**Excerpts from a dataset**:

****

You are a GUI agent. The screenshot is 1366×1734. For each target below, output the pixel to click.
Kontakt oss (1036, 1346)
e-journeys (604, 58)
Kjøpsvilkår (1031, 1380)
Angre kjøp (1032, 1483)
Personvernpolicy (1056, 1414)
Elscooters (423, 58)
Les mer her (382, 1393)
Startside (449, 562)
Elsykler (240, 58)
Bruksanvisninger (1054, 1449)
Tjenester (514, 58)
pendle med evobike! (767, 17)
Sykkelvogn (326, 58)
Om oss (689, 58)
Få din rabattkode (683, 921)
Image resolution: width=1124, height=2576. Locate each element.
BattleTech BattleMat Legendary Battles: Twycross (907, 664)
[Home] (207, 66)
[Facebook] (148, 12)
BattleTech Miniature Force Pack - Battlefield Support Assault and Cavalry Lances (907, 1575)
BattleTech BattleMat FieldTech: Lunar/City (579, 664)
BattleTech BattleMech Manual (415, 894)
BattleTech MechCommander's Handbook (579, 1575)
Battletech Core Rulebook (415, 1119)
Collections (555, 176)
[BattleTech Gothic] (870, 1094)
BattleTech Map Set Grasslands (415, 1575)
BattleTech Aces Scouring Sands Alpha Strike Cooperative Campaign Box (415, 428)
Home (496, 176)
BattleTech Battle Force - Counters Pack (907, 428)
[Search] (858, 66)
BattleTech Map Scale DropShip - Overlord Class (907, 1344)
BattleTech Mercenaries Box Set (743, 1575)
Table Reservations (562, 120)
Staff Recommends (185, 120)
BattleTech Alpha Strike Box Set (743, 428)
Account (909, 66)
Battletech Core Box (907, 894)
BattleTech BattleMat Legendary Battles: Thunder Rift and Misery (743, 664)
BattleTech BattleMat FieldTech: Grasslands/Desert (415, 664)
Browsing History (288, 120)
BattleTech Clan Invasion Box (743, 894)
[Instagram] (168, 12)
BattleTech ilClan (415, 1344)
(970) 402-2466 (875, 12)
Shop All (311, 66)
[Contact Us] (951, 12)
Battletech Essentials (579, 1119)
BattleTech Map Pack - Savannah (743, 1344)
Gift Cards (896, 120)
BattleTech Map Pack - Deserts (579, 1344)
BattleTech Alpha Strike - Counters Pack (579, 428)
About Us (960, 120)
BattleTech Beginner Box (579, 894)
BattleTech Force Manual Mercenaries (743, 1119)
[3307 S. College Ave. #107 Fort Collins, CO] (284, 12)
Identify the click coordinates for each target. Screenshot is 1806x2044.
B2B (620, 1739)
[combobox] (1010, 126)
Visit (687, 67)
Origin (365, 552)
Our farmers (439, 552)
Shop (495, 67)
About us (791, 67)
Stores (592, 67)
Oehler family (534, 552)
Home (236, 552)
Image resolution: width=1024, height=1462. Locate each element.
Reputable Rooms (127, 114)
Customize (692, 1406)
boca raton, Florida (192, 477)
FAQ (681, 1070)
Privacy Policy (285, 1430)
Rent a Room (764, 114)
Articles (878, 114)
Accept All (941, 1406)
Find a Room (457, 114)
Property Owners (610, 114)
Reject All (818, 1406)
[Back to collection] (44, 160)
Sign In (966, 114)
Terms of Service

****

**TASK TO CARRY OUT**:
Which lines run from the one containing "Visit (687, 67)" to the end of the records? Transcribe exactly those, both ends included.

**SOLUTION TO THIS TASK**:
Visit (687, 67)
Origin (365, 552)
Our farmers (439, 552)
Shop (495, 67)
About us (791, 67)
Stores (592, 67)
Oehler family (534, 552)
Home (236, 552)
Image resolution: width=1024, height=1462. Locate each element.
Reputable Rooms (127, 114)
Customize (692, 1406)
boca raton, Florida (192, 477)
FAQ (681, 1070)
Privacy Policy (285, 1430)
Rent a Room (764, 114)
Articles (878, 114)
Accept All (941, 1406)
Find a Room (457, 114)
Property Owners (610, 114)
Reject All (818, 1406)
[Back to collection] (44, 160)
Sign In (966, 114)
Terms of Service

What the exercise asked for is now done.